Don’t eat sugar, cook at home, exercise at least a half hour a day, having good hygiene + skin care routine, and journal/meditate… these are all mantras we hear on the daily.
We’ve been hit hard with tons of health tips, but there is one HUGE aspect to your health that no one talks about…. sleep.
The amount of sleep you get directly correlates not only with your mood and brain function, but also with your weight, fitness level, immune system, gut inflammation, and overall life longevity.
Sleep is therefore important for your physical, mental, and emotional health! See below for ten scientific reasons that sleep is JUST as important for your health as eating, exercise, and hygiene.
PS… always remember that your best hours of sleep are from 10-2!
Better sleep regulates your weight
Sleeping at least 7 hours a night helps you produce hormones called ghrelin and leptin, hormones that help regulate your appetite. Sleep deprivation can also affect the way that your body processes and stores carbs. Weight gain actually has the strongest link to lack of sleep over any other factors like diet. According to researchers at the University of Chicago, dieters who are well-rested lost 56% more fat than dieters who had sleep-deprivation.
Improves productivity and concentration
There are two stages of sleep our bodies go through… NREM, which makes up 75-80% of sleep and REM, which makes up 20-25% of sleep. During NREM tissue growth + repair occurs, energy is restored, and hormones essential for growth + development are released. During REM, our minds begin to process emotions, stress, and memories. It is vital for processing new information and long term knowledge/growth. Allowing your body to go through cycles of NREM and REM not only helps your productivity + concentration in the short term, but it also helps foster long term growth and information processing. Poor sleep can have a similar effect on you as drinking too much alcohol.
Maximizes physical performance
Studies have shown that if you are an athlete, getting 10 hours of sleep a night compared to 7-8 hours improves sprint time, stamina, accuracy, and daytime fatigue. Since physical exercise requires a breakdown in muscle, sleep is essential to help your body repair itself. Your cells produce more proteins (a building block for cell repair) when you are sleeping. With the elderly, studies have shown that poor sleep is linked to slower walking, lower grip strength, and greater difficulty with independent activities.
Decreases risk of heart disease and stroke
Guess what? Lacking sleep can be just as dangerous for your heart as eating McDonald’s. There have been many studies showing that getting under 7-8 hours of sleep a night can put you at a much higher risk for heart diseases. Poor sleeping habits have been associated with worsening blood pressure and cholesterol.
Affects Glucose Metabolism, and Type 2 Diabetes
During your deep sleep periods, your glucose level will experience a drop. Not enough time spent in this stage of sleep can hurt the “reset” your body needs to regulate your insulin. Studies have shown that people getting 4-6 hours of sleep a night for a week tend to show symptoms of prediabetes.
Good sleep improves your mood
This seems to be an obvious one… who else struggles to be in a good mood after a bad night’s sleep? However, studies have shown that poor sleeping patterns are linked to depression. People with insomnia or sleep apnea report significantly higher rates of depression. Sleep impacts serotonin, the hormone that gives you energy and helps regulate your emotions.
Sleep improves your immune system
Studies have shown that people who sleep less than 7 hours/night are 3x more likely to get a cold. Sleeping causes your body to release a compound called cytokines. These can help fight inflammation due to infection. If you are not getting enough sleep over long periods of time, your body may also slow down in producing antibodies like white blood cells.
Inflammation is regulated
Struggle with gut health? Sleeping more can reduce digestive inflammation. Poor sleep is strongly linked to higher levels of inflammatory proteins that can result in Crohn’s disease and inflammation in the digestive tract.
Regulates your hormones
Your body produces these important hormones when you’re asleep:
Melatonin- A hormone that regulates the sleep/wake cycle. Melatonin is thought to suppress the growth of tumors--both cancerous and benign.
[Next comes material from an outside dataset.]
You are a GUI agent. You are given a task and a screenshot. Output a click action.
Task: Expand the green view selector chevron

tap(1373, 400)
Serotonin- Impacts levels of mood, anxiety, and happiness. This hormone restricts blood vessels and acts as a neurotransmitter to the brain.
Leptin- Regulates appetite and fat storage.
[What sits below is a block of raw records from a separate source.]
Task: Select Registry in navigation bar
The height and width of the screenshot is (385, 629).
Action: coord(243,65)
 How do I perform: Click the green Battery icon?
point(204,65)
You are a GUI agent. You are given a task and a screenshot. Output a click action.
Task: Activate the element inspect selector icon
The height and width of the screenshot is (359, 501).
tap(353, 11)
Ghrelin- Stimulates appetite + increases food intake along with homeostasis (energy).
Cortisol- A steroid hormone that regulates immune responses, metabolism, and affects how your body responds to stress.
Overall, getting high quality sleep promises an overall longer life. Studies have shown that people who get 5 or fewer hours of sleep a night are 12% more likely to experience an early death.
What do you do to make sure you’re getting enough sleep per night?